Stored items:
══════
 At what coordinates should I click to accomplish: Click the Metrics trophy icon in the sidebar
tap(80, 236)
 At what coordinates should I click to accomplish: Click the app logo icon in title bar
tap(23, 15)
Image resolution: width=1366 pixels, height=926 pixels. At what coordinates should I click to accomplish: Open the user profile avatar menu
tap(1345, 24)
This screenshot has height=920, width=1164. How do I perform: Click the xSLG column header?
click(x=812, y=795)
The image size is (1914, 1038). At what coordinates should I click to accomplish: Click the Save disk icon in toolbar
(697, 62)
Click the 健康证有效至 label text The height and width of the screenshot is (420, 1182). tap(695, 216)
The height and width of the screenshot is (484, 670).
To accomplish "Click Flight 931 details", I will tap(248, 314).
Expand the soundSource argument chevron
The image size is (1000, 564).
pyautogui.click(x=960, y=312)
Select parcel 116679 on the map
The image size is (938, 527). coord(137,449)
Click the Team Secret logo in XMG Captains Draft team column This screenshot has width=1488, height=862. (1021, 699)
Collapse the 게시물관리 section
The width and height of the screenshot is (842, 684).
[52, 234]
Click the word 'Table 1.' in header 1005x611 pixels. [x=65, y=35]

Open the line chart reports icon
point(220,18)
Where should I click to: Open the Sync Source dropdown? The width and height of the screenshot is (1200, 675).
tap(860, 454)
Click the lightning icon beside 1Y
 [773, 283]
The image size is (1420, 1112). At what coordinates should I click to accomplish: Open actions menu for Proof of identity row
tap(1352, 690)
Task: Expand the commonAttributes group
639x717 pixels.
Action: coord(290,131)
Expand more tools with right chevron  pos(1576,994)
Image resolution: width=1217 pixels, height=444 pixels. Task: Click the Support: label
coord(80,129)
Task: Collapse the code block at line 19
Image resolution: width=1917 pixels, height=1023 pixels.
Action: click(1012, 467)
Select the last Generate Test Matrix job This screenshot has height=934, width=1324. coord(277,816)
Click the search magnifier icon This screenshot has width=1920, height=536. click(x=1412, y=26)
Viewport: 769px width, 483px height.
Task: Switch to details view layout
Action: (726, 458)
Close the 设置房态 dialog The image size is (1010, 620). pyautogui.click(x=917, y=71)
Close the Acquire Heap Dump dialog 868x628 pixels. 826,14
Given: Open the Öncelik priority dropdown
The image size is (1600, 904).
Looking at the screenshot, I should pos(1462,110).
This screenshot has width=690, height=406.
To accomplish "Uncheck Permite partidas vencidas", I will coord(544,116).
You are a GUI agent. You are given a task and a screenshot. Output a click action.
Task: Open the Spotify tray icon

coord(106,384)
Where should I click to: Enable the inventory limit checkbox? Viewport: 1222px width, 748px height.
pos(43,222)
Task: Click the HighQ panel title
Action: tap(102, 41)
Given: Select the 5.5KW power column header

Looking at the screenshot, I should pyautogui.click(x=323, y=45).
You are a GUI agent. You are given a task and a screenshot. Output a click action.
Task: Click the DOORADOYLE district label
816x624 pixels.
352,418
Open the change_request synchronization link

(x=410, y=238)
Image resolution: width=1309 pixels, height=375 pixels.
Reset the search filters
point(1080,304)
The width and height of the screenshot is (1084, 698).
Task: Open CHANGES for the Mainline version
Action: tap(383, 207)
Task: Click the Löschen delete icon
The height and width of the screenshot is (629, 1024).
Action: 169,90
══════
▸ Exercise requirements: Your task is to output the full set of records exactly as presented.

▸ Task response:
 At what coordinates should I click to accomplish: Click the Metrics trophy icon in the sidebar
tap(80, 236)
 At what coordinates should I click to accomplish: Click the app logo icon in title bar
tap(23, 15)
Image resolution: width=1366 pixels, height=926 pixels. At what coordinates should I click to accomplish: Open the user profile avatar menu
tap(1345, 24)
This screenshot has height=920, width=1164. How do I perform: Click the xSLG column header?
click(x=812, y=795)
The image size is (1914, 1038). At what coordinates should I click to accomplish: Click the Save disk icon in toolbar
(697, 62)
Click the 健康证有效至 label text The height and width of the screenshot is (420, 1182). tap(695, 216)
The height and width of the screenshot is (484, 670).
To accomplish "Click Flight 931 details", I will tap(248, 314).
Expand the soundSource argument chevron
The image size is (1000, 564).
pyautogui.click(x=960, y=312)
Select parcel 116679 on the map
The image size is (938, 527). coord(137,449)
Click the Team Secret logo in XMG Captains Draft team column This screenshot has width=1488, height=862. (1021, 699)
Collapse the 게시물관리 section
The width and height of the screenshot is (842, 684).
[52, 234]
Click the word 'Table 1.' in header 1005x611 pixels. [x=65, y=35]

Open the line chart reports icon
point(220,18)
Where should I click to: Open the Sync Source dropdown? The width and height of the screenshot is (1200, 675).
tap(860, 454)
Click the lightning icon beside 1Y
 [773, 283]
The image size is (1420, 1112). At what coordinates should I click to accomplish: Open actions menu for Proof of identity row
tap(1352, 690)
Task: Expand the commonAttributes group
639x717 pixels.
Action: coord(290,131)
Expand more tools with right chevron  pos(1576,994)
Image resolution: width=1217 pixels, height=444 pixels. Task: Click the Support: label
coord(80,129)
Task: Collapse the code block at line 19
Image resolution: width=1917 pixels, height=1023 pixels.
Action: click(1012, 467)
Select the last Generate Test Matrix job This screenshot has height=934, width=1324. coord(277,816)
Click the search magnifier icon This screenshot has width=1920, height=536. click(x=1412, y=26)
Viewport: 769px width, 483px height.
Task: Switch to details view layout
Action: (726, 458)
Close the 设置房态 dialog The image size is (1010, 620). pyautogui.click(x=917, y=71)
Close the Acquire Heap Dump dialog 868x628 pixels. 826,14
Given: Open the Öncelik priority dropdown
The image size is (1600, 904).
Looking at the screenshot, I should pos(1462,110).
This screenshot has width=690, height=406.
To accomplish "Uncheck Permite partidas vencidas", I will coord(544,116).
You are a GUI agent. You are given a task and a screenshot. Output a click action.
Task: Open the Spotify tray icon

coord(106,384)
Where should I click to: Enable the inventory limit checkbox? Viewport: 1222px width, 748px height.
pos(43,222)
Task: Click the HighQ panel title
Action: tap(102, 41)
Given: Select the 5.5KW power column header

Looking at the screenshot, I should pyautogui.click(x=323, y=45).
You are a GUI agent. You are given a task and a screenshot. Output a click action.
Task: Click the DOORADOYLE district label
816x624 pixels.
352,418
Open the change_request synchronization link

(x=410, y=238)
Image resolution: width=1309 pixels, height=375 pixels.
Reset the search filters
point(1080,304)
The width and height of the screenshot is (1084, 698).
Task: Open CHANGES for the Mainline version
Action: tap(383, 207)
Task: Click the Löschen delete icon
The height and width of the screenshot is (629, 1024).
Action: 169,90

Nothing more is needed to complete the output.